ACTIVITY: Write out again, word for word, the lines below from the line that holds "The image size is (1916, 830)." through the line that holds "the Select Subject", omitting pictures.

##### DATA PROVIDED

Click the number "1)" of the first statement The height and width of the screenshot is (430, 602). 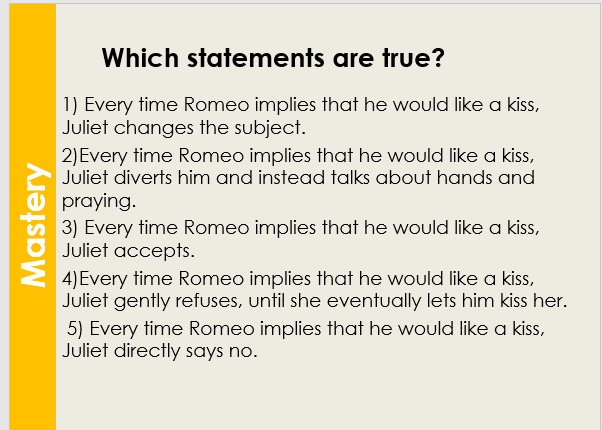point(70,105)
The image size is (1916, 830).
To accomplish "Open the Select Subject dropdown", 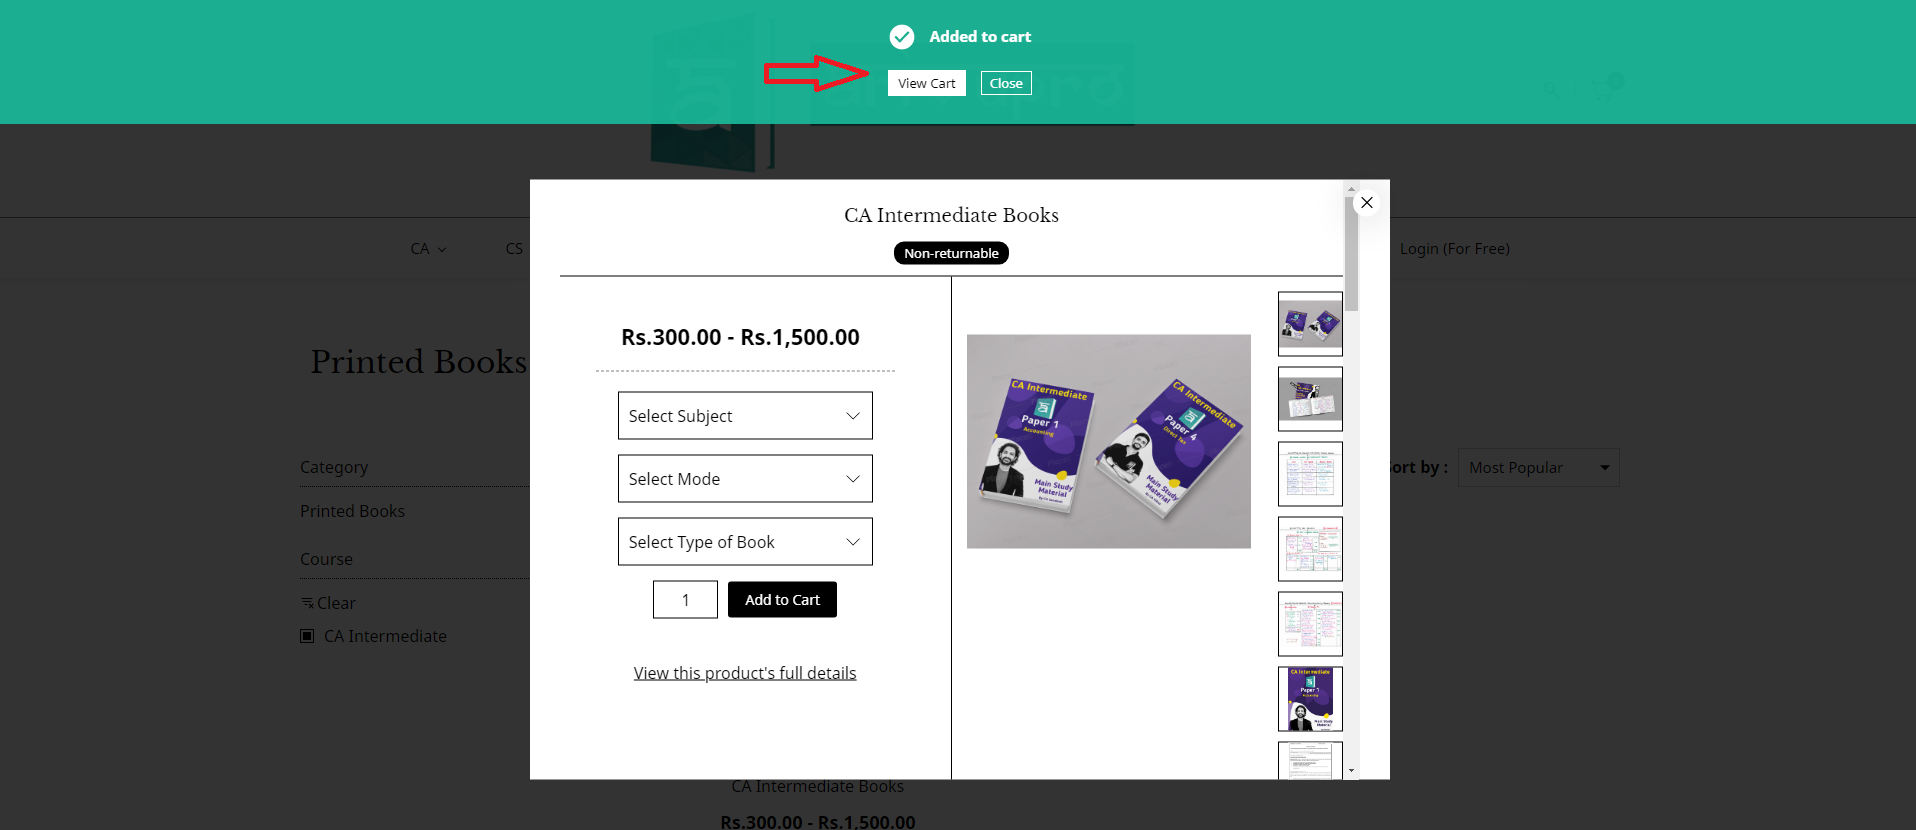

##########
##### DATA PROVIDED

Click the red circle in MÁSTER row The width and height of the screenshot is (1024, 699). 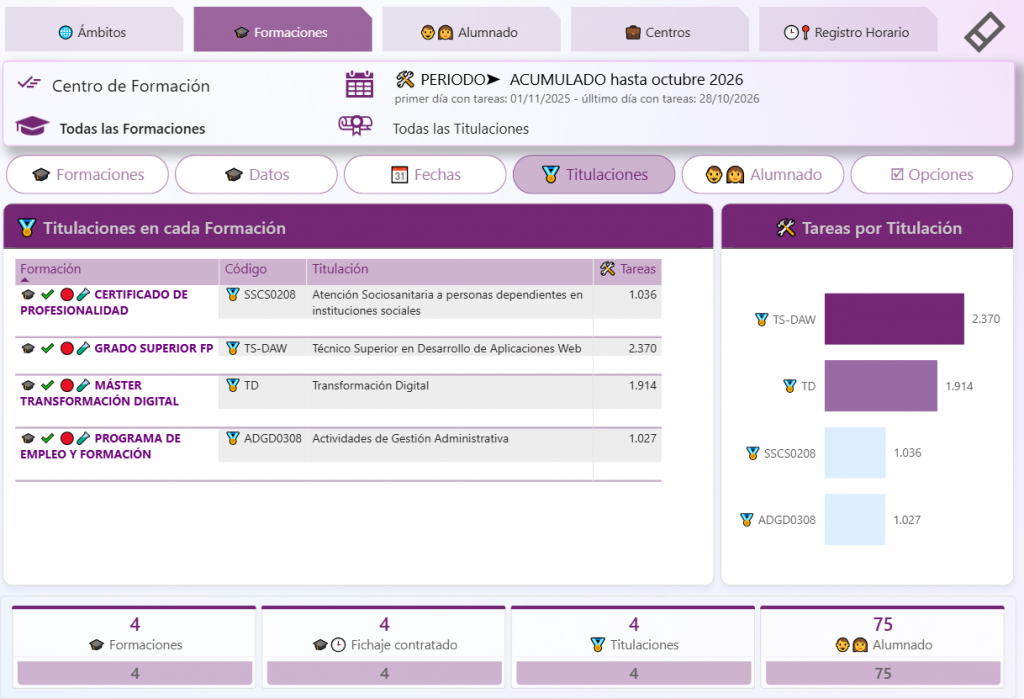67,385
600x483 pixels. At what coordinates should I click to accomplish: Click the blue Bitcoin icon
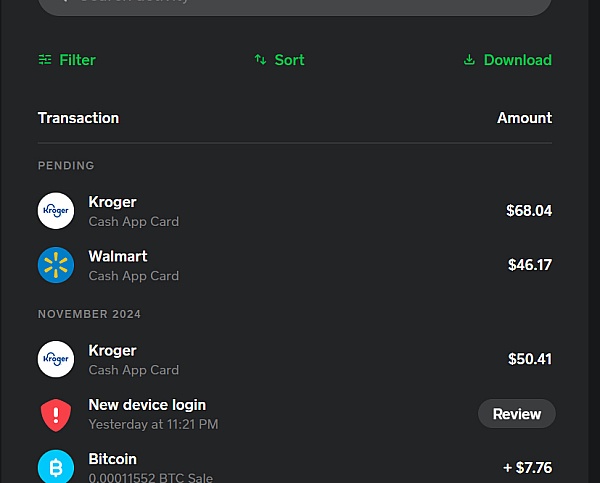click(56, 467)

##########
##### DATA PROVIDED

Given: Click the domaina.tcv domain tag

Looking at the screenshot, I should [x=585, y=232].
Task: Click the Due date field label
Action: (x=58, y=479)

##########

EXERCISE SOLUTION:
The image size is (1916, 830).
To accomplish "Open the Select Subject dropdown", 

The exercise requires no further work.